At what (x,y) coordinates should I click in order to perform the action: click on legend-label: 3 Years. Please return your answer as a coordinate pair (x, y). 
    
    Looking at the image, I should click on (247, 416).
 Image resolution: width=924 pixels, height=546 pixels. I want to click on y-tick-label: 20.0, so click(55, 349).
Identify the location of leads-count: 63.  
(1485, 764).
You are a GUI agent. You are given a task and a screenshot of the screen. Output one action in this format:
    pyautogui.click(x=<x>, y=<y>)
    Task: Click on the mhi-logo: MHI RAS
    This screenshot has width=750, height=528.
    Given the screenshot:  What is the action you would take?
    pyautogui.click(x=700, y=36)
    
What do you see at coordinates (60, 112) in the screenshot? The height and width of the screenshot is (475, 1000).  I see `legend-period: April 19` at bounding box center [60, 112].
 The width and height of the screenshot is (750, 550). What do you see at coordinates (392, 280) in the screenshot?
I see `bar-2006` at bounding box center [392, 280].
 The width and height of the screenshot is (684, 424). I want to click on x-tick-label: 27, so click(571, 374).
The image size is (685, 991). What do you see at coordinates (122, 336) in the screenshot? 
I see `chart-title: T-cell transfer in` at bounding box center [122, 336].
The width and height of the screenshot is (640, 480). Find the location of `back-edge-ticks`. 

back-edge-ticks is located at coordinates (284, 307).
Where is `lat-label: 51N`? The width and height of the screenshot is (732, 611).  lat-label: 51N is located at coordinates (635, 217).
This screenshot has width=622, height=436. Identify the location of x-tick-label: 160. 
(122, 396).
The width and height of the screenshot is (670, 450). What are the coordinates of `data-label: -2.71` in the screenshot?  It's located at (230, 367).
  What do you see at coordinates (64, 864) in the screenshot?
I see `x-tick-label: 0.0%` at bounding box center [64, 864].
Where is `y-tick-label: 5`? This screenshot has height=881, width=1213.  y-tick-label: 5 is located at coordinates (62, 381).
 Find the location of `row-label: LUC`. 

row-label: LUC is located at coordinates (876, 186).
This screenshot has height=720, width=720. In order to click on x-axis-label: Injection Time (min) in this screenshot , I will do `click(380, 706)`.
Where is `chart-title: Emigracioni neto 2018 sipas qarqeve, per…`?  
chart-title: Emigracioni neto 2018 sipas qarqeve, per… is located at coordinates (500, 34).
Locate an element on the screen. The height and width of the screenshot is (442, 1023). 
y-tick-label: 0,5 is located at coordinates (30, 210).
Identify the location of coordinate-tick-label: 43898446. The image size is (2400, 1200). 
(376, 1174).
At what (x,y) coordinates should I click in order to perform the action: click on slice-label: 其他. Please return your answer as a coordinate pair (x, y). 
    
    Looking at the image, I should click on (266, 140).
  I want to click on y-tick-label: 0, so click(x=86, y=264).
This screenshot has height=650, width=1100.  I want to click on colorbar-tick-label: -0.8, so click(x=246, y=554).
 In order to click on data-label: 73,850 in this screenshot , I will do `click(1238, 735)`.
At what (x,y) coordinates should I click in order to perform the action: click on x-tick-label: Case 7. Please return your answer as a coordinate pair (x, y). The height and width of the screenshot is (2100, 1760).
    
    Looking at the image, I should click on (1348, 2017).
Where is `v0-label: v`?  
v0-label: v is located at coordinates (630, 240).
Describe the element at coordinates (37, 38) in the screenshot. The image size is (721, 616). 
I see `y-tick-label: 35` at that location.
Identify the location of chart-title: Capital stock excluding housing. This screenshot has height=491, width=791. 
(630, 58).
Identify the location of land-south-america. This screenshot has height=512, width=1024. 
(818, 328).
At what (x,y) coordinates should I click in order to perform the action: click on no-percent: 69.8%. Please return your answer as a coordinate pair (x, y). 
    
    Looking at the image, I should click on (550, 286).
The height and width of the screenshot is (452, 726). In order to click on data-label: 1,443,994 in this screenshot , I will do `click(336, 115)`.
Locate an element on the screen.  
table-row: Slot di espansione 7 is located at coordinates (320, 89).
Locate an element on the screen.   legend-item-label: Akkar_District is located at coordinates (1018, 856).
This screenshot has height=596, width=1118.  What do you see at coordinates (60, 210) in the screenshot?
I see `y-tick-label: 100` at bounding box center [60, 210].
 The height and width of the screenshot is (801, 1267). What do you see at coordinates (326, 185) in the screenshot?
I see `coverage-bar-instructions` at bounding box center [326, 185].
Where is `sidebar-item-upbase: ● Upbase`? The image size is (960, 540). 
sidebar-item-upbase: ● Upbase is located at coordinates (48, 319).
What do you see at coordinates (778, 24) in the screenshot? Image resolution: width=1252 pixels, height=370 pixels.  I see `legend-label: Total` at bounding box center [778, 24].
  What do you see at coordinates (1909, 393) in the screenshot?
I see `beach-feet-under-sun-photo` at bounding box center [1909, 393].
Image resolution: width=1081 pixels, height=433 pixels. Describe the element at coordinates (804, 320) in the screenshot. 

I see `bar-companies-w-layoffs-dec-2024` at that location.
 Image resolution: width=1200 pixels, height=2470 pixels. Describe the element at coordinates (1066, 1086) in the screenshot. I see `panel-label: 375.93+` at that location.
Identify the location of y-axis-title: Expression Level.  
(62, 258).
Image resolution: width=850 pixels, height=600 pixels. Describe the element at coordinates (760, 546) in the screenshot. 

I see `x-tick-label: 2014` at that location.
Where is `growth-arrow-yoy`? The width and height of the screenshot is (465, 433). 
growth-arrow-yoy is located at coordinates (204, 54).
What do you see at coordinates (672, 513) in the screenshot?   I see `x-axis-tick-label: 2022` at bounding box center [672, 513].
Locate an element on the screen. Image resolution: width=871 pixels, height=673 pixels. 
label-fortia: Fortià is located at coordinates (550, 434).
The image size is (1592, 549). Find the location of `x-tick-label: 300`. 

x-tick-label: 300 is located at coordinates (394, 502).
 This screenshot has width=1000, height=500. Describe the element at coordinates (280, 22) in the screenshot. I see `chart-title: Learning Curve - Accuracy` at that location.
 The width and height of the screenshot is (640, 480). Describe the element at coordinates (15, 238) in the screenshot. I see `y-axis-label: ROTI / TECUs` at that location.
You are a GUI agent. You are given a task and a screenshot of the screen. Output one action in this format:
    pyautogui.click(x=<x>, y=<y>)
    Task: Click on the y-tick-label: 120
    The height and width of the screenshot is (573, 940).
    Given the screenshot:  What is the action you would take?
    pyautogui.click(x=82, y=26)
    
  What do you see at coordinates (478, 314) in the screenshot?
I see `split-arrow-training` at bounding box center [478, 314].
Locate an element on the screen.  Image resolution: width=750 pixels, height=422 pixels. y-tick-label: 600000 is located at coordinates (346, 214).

────────────────────

▶ _DIRECTIVE_
Rewrite all of the records above as a JSON list of strings, with one string per line and blank lines left out.

▶ _SOLUTION_
[
  "At what (x,y) coordinates should I click in order to perform the action: click on legend-label: 3 Years. Please return your answer as a coordinate pair (x, y). ",
  "    Looking at the image, I should click on (247, 416).",
  " Image resolution: width=924 pixels, height=546 pixels. I want to click on y-tick-label: 20.0, so click(55, 349).",
  "Identify the location of leads-count: 63.  ",
  "(1485, 764).",
  "You are a GUI agent. You are given a task and a screenshot of the screen. Output one action in this format:",
  "    pyautogui.click(x=<x>, y=<y>)",
  "    Task: Click on the mhi-logo: MHI RAS",
  "    This screenshot has width=750, height=528.",
  "    Given the screenshot:  What is the action you would take?",
  "    pyautogui.click(x=700, y=36)",
  "What do you see at coordinates (60, 112) in the screenshot? The height and width of the screenshot is (475, 1000).  I see `legend-period: April 19` at bounding box center [60, 112].",
  " The width and height of the screenshot is (750, 550). What do you see at coordinates (392, 280) in the screenshot?",
  "I see `bar-2006` at bounding box center [392, 280].",
  " The width and height of the screenshot is (684, 424). I want to click on x-tick-label: 27, so click(571, 374).",
  "The image size is (685, 991). What do you see at coordinates (122, 336) in the screenshot? ",
  "I see `chart-title: T-cell transfer in` at bounding box center [122, 336].",
  "The width and height of the screenshot is (640, 480). Find the location of `back-edge-ticks`. ",
  "back-edge-ticks is located at coordinates (284, 307).",
  "Where is `lat-label: 51N`? The width and height of the screenshot is (732, 611).  lat-label: 51N is located at coordinates (635, 217).",
  "This screenshot has width=622, height=436. Identify the location of x-tick-label: 160. ",
  "(122, 396).",
  "The width and height of the screenshot is (670, 450). What are the coordinates of `data-label: -2.71` in the screenshot?  It's located at (230, 367).",
  "  What do you see at coordinates (64, 864) in the screenshot?",
  "I see `x-tick-label: 0.0%` at bounding box center [64, 864].",
  "Where is `y-tick-label: 5`? This screenshot has height=881, width=1213.  y-tick-label: 5 is located at coordinates (62, 381).",
  " Find the location of `row-label: LUC`. ",
  "row-label: LUC is located at coordinates (876, 186).",
  "This screenshot has height=720, width=720. In order to click on x-axis-label: Injection Time (min) in this screenshot , I will do `click(380, 706)`.",
  "Where is `chart-title: Emigracioni neto 2018 sipas qarqeve, per…`?  ",
  "chart-title: Emigracioni neto 2018 sipas qarqeve, per… is located at coordinates (500, 34).",
  "Locate an element on the screen. The height and width of the screenshot is (442, 1023). ",
  "y-tick-label: 0,5 is located at coordinates (30, 210).",
  "Identify the location of coordinate-tick-label: 43898446. The image size is (2400, 1200). ",
  "(376, 1174).",
  "At what (x,y) coordinates should I click in order to perform the action: click on slice-label: 其他. Please return your answer as a coordinate pair (x, y). ",
  "    Looking at the image, I should click on (266, 140).",
  "  I want to click on y-tick-label: 0, so click(x=86, y=264).",
  "This screenshot has height=650, width=1100.  I want to click on colorbar-tick-label: -0.8, so click(x=246, y=554).",
  " In order to click on data-label: 73,850 in this screenshot , I will do `click(1238, 735)`.",
  "At what (x,y) coordinates should I click in order to perform the action: click on x-tick-label: Case 7. Please return your answer as a coordinate pair (x, y). The height and width of the screenshot is (2100, 1760).",
  "    Looking at the image, I should click on (1348, 2017).",
  "Where is `v0-label: v`?  ",
  "v0-label: v is located at coordinates (630, 240).",
  "Describe the element at coordinates (37, 38) in the screenshot. The image size is (721, 616). ",
  "I see `y-tick-label: 35` at that location.",
  "Identify the location of chart-title: Capital stock excluding housing. This screenshot has height=491, width=791. ",
  "(630, 58).",
  "Identify the location of land-south-america. This screenshot has height=512, width=1024. ",
  "(818, 328).",
  "At what (x,y) coordinates should I click in order to perform the action: click on no-percent: 69.8%. Please return your answer as a coordinate pair (x, y). ",
  "    Looking at the image, I should click on (550, 286).",
  "The height and width of the screenshot is (452, 726). In order to click on data-label: 1,443,994 in this screenshot , I will do `click(336, 115)`.",
  "Locate an element on the screen.  ",
  "table-row: Slot di espansione 7 is located at coordinates (320, 89).",
  "Locate an element on the screen.   legend-item-label: Akkar_District is located at coordinates (1018, 856).",
  "This screenshot has height=596, width=1118.  What do you see at coordinates (60, 210) in the screenshot?",
  "I see `y-tick-label: 100` at bounding box center [60, 210].",
  " The height and width of the screenshot is (801, 1267). What do you see at coordinates (326, 185) in the screenshot?",
  "I see `coverage-bar-instructions` at bounding box center [326, 185].",
  "Where is `sidebar-item-upbase: ● Upbase`? The image size is (960, 540). ",
  "sidebar-item-upbase: ● Upbase is located at coordinates (48, 319).",
  "What do you see at coordinates (778, 24) in the screenshot? Image resolution: width=1252 pixels, height=370 pixels.  I see `legend-label: Total` at bounding box center [778, 24].",
  "  What do you see at coordinates (1909, 393) in the screenshot?",
  "I see `beach-feet-under-sun-photo` at bounding box center [1909, 393].",
  "Image resolution: width=1081 pixels, height=433 pixels. Describe the element at coordinates (804, 320) in the screenshot. ",
  "I see `bar-companies-w-layoffs-dec-2024` at that location.",
  " Image resolution: width=1200 pixels, height=2470 pixels. Describe the element at coordinates (1066, 1086) in the screenshot. I see `panel-label: 375.93+` at that location.",
  "Identify the location of y-axis-title: Expression Level.  ",
  "(62, 258).",
  "Image resolution: width=850 pixels, height=600 pixels. Describe the element at coordinates (760, 546) in the screenshot. ",
  "I see `x-tick-label: 2014` at that location.",
  "Where is `growth-arrow-yoy`? The width and height of the screenshot is (465, 433). ",
  "growth-arrow-yoy is located at coordinates (204, 54).",
  "What do you see at coordinates (672, 513) in the screenshot?   I see `x-axis-tick-label: 2022` at bounding box center [672, 513].",
  "Locate an element on the screen. Image resolution: width=871 pixels, height=673 pixels. ",
  "label-fortia: Fortià is located at coordinates (550, 434).",
  "The image size is (1592, 549). Find the location of `x-tick-label: 300`. ",
  "x-tick-label: 300 is located at coordinates (394, 502).",
  " This screenshot has width=1000, height=500. Describe the element at coordinates (280, 22) in the screenshot. I see `chart-title: Learning Curve - Accuracy` at that location.",
  " The width and height of the screenshot is (640, 480). Describe the element at coordinates (15, 238) in the screenshot. I see `y-axis-label: ROTI / TECUs` at that location.",
  "You are a GUI agent. You are given a task and a screenshot of the screen. Output one action in this format:",
  "    pyautogui.click(x=<x>, y=<y>)",
  "    Task: Click on the y-tick-label: 120",
  "    The height and width of the screenshot is (573, 940).",
  "    Given the screenshot:  What is the action you would take?",
  "    pyautogui.click(x=82, y=26)",
  "  What do you see at coordinates (478, 314) in the screenshot?",
  "I see `split-arrow-training` at bounding box center [478, 314].",
  "Locate an element on the screen.  Image resolution: width=750 pixels, height=422 pixels. y-tick-label: 600000 is located at coordinates (346, 214)."
]